Si molto spesso discusso su come l’udito, tra tutti i sensi, sia l’unico che non possa essere disattivato se non artificialmente. Possiamo non vedere, non toccare, non annusare, non assaggiare ma non siamo attrezzati di un meccanismo corporeo che ci chiuda le orecchie. Tutto l’udibile dall’uomo (intervallo dai 20 Hz ai 20 kHz) è udito dall’apparato fonico. Ma è veramente così?
L’artista polacco Krzysztof Wodiczko realizzò la sua prima installazione performativa partendo proprio da questa riflessione: è possibile non udire?
Nel 1969, creò una cuffia e dei sensori manuali che filtravano selettivamente i rumori per strada e camminò per Varsavia indossando la sua attrezzatura. Strumento personale, questo il nome che scelse, mostrava Wodiczko nelle vesti di un direttore d’orchestra azzittendo “i megafoni che dettavano come dovessimo vivere” sotto il regime autoritario. È chiaro come il primo obiettivo dell’artista fosse un atto di accusa contro la bio-politica repressiva esercitata dal regime del partito comunista ma, a un livello ermeneutico, ci troviamo di fronte a un’analisi semiologica del sistema uditivo.
Wodiczko, attraverso la sua azione, rese trasparente i meccanismi “politici” del sentire. Non esiste un udito scevro dall’artificialità, un udito ontologicamente naturale, ma tutto il suono è bypassato attraverso i processi di antropomorfizzazione tecnomediati. Non è d’altronde una novità affermare che la sapenzialità dell’Homo Sapiens gli derivi proprio dall’interfacciarsi col mondo esterno attraverso attrezzature sia attuative (meccanismi, attrezzi, macchine) che virtuali (capacità selettive e interpretative). L’Uomo è, quindi, Sapiens e Faber nello stesso momento esattamente come un quanto, quantità elementare della materia, può essere sia particella che onda.

· · · ·

*Consegna A*: Indica, in base al testo della pagina, in quale anno Wodiczko creò la cuffia e i sensori manuali.
*Consegna B*: Stabilisci se ciascuna affermazione concorda con il testo della pagina, rispondendo sì o no e citando le parole decisive del testo: (i) Wodiczko camminò per Varsavia con la sua attrezzatura addosso; (ii) l'artista diede alla sua opera il nome "Direttore d'orchestra"; (iii) secondo il testo esiste un udito ontologicamente naturale.
*Consegna C*: Riprendi il testo sull'udito e sull'opera di Wodiczko a partire dall'ultima frase riportata.

*Informazioni*:
· · · ·

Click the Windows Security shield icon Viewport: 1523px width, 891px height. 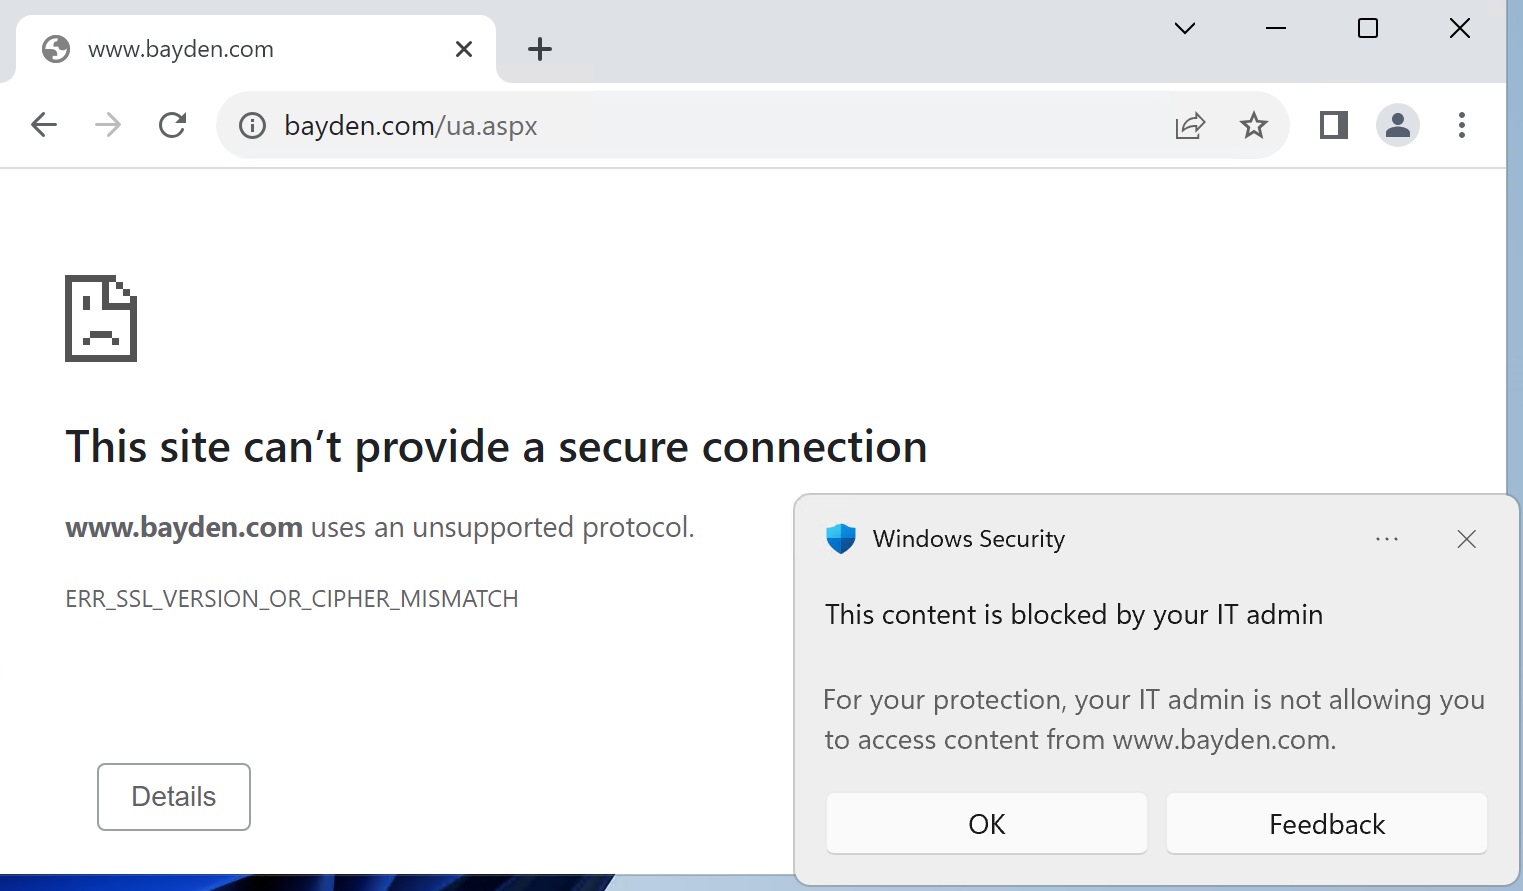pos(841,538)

· · · ·

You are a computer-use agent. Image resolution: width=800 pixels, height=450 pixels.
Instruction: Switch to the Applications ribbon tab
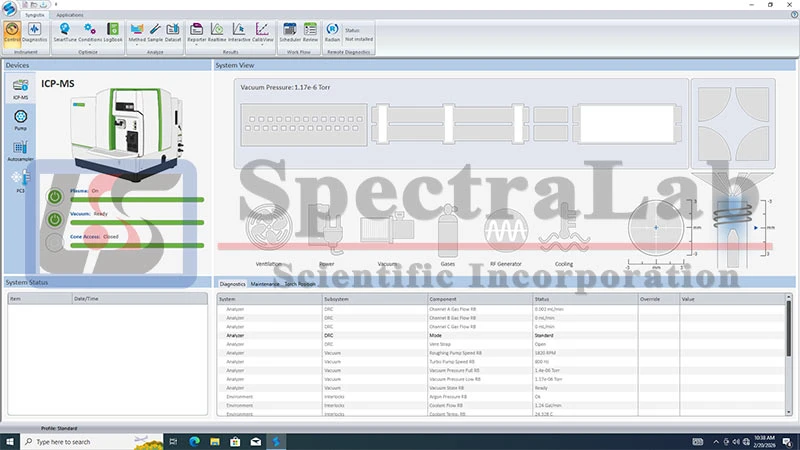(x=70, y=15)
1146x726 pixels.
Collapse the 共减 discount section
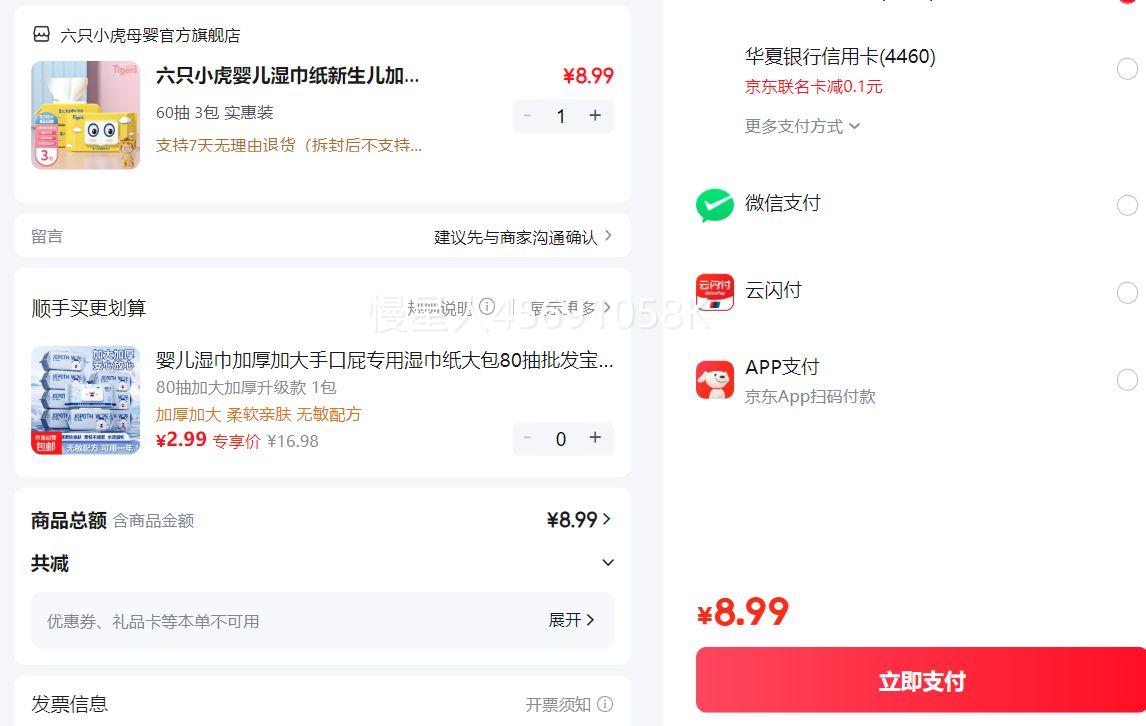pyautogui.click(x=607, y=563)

· · · ·

*Spazio risposta A*: Nel 1969.

*Spazio risposta B*:
(i) Sì: «camminò per Varsavia indossando la sua attrezzatura».
(ii) No: «Strumento personale, questo il nome che scelse».
(iii) No: «Non esiste un udito scevro dall’artificialità, un udito ontologicamente naturale».

*Spazio risposta C*:
Il suono per noi umani, sembra suggerirci l’artista, non può essere individuato nella sua pura esistenza fisica ma catturato solo attraverso un medium che lo rende elemento di trasmissione di informazioni e di selezione. Possiamo quindi disattivare l’udito? Biologicamente no. Possiamo non ascoltare? È decisamente nel campo del possibile e, quindi, nel campo della manipolazione artistica.
Come afferma l’etnomusicologo Leandro Pisano: “all’interno dei molti contesti dell’arte contemporanea, l’arte del suono si configura come metodo privilegiato di analisi intorno alla nostra relazione con i paesaggi fisici e umani che stiamo attraversando, vivendo, immaginando. In questo senso il suono ci permette di “sentire” e catturare i lati nascosti di un territorio”. Il suono diventa oggetto di discussione estetica, sforando il campo della musicologia, quando viene superata la visione di Eggebrecht secondo la quale la prassi musicale discende dal principio pitagorico, con l’esclusione dei suoni della natura che vengono dunque considerati alla stregua di materiale esteticamente irrilevante.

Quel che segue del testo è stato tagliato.